Oysa Uşak'ta yaşayan bir yazarın ilk kitabıyla ödül alması, bunun sevincini İstanbul'da ustalarla, jüri üyeleriyle bölüşmesi, mutluluk hanesine kaydedilecek anılardandı.
O geceyi güzel bir öyküye dönüştürebilirdi.
Olsun, benim gibi okurları onu kitaplarıyla tanıyacaklar, Anadolu'dan seslenişine kulak verecekler.
Cevdet Kudret üzerine Alpay Kabacalı, Konur Ertop, Adnan Binyazar, Nursel Duruel, İnci Aral konuşmuşlar.
Okul kitapları yasaklanan, Abdurrahman Nisari takma adıyla yazdığı kitapları okutulmayan ünlü edebiyat tarihçimiz.
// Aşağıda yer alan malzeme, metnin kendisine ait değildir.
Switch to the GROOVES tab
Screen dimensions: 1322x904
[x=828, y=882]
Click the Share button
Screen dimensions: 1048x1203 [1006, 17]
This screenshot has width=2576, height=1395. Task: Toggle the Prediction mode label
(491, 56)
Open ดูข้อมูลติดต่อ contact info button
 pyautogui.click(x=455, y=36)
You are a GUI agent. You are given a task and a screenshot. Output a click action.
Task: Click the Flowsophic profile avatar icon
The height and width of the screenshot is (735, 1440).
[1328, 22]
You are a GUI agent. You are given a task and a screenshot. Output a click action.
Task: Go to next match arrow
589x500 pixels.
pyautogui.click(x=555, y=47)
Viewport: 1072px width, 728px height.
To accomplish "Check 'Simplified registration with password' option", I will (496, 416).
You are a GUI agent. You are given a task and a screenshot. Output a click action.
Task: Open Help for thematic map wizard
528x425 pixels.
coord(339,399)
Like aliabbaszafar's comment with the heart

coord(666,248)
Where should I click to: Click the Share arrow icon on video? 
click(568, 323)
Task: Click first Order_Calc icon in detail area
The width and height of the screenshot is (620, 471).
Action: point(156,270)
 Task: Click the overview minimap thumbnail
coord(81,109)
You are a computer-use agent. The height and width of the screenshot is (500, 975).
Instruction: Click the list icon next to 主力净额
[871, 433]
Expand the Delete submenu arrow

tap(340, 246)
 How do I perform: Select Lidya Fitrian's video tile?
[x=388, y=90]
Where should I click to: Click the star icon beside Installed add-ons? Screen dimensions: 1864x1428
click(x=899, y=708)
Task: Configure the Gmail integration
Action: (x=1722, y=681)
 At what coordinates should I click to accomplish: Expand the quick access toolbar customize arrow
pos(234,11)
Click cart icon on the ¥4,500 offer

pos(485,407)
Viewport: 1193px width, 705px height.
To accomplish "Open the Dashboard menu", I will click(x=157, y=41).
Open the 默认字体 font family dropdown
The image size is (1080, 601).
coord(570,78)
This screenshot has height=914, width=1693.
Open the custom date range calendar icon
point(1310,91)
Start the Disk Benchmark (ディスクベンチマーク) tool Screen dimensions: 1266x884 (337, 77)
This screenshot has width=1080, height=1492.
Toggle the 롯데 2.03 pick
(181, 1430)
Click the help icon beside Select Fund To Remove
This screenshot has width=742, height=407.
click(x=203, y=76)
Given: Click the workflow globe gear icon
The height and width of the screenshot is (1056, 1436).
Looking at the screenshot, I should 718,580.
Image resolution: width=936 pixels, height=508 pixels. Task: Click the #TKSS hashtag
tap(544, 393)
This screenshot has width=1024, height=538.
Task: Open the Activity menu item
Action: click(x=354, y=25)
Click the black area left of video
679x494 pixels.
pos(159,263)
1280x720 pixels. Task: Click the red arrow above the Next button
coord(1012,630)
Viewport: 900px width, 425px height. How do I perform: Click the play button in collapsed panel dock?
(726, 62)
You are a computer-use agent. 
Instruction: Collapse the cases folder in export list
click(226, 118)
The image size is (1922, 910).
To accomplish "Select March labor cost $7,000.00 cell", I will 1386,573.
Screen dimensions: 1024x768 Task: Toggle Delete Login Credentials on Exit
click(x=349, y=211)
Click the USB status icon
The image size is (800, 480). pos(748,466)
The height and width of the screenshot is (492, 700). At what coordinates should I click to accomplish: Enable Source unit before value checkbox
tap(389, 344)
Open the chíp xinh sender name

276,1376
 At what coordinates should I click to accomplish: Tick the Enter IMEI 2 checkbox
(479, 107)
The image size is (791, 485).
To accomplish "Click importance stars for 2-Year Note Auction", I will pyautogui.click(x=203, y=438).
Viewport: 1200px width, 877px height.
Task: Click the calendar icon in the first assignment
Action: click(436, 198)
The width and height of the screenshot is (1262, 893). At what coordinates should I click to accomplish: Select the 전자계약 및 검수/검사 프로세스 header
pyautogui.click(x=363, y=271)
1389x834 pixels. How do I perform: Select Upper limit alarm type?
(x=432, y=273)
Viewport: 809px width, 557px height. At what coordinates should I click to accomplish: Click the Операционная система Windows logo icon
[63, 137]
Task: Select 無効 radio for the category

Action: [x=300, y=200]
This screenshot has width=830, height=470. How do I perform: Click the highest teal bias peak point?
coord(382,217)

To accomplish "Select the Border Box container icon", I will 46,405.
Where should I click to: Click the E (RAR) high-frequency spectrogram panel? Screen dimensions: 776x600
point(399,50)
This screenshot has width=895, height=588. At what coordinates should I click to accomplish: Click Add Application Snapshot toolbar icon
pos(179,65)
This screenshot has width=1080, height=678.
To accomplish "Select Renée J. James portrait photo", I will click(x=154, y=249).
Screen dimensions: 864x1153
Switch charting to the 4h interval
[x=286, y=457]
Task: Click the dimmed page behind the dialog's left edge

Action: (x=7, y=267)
Cevdet Kudret olduğunu bilmedikleri sürece, bütün öğretmenlerin tavsiye ettikleri, çocuklarda edebiyat zevki uyandıran kitap. İçeriğinden değil yazarın adı yüzünden yok sayanlar bugün utanıyorlar mı acaba?
* * *
SEMA KAYGUSUZ'un ödül töreninde yaptığı konuşmadan bir bölümü buraya alacağım:
‘‘İki yıl önce Cevdet Kudret'in Bir Bakıma adlı kitabını okumuştum ve orada Umman Nene'nin Mektupları diye bir makale vardı. O makalede Cevdet Kudret, Umman Nene diye birinden söz eder. Acıpayam köyünden hiç çıkmamış, okuma yazması olmayan ihtiyar bir kadındır Umman Nene. Askerdeki torununa köyün öğretmeni aracılığıyla mektuplar yazdırır. Bu mektuplarda Umman Nene'nin olağan üstü dili, hümanist kişiliğine uygun büyük bir sosyal adalet duygusu ve çok büyük bir ifade gücü vardır. Cevdet Kudret, Umman Nene'den çok büyük bir yazar diye söz eder. Ben o makaleyi okuduktan sonra o güne kadar hayatımın en büyük sorusunun cevabını almıştım. Hangisi sorusunun. Yazar mı? Yazı mı? Hangisi daha değerli daha anlamlıdır? O yüzden bu ödülü almak benim için çok önemliydi. Çünkü Cevdet Kudret'e borcum vardı.’’
* * *
ÖDÜL alan bir yazarın adına ödül düzenlenen ustaya borcunu ödemesi beni her zaman duygulandırır.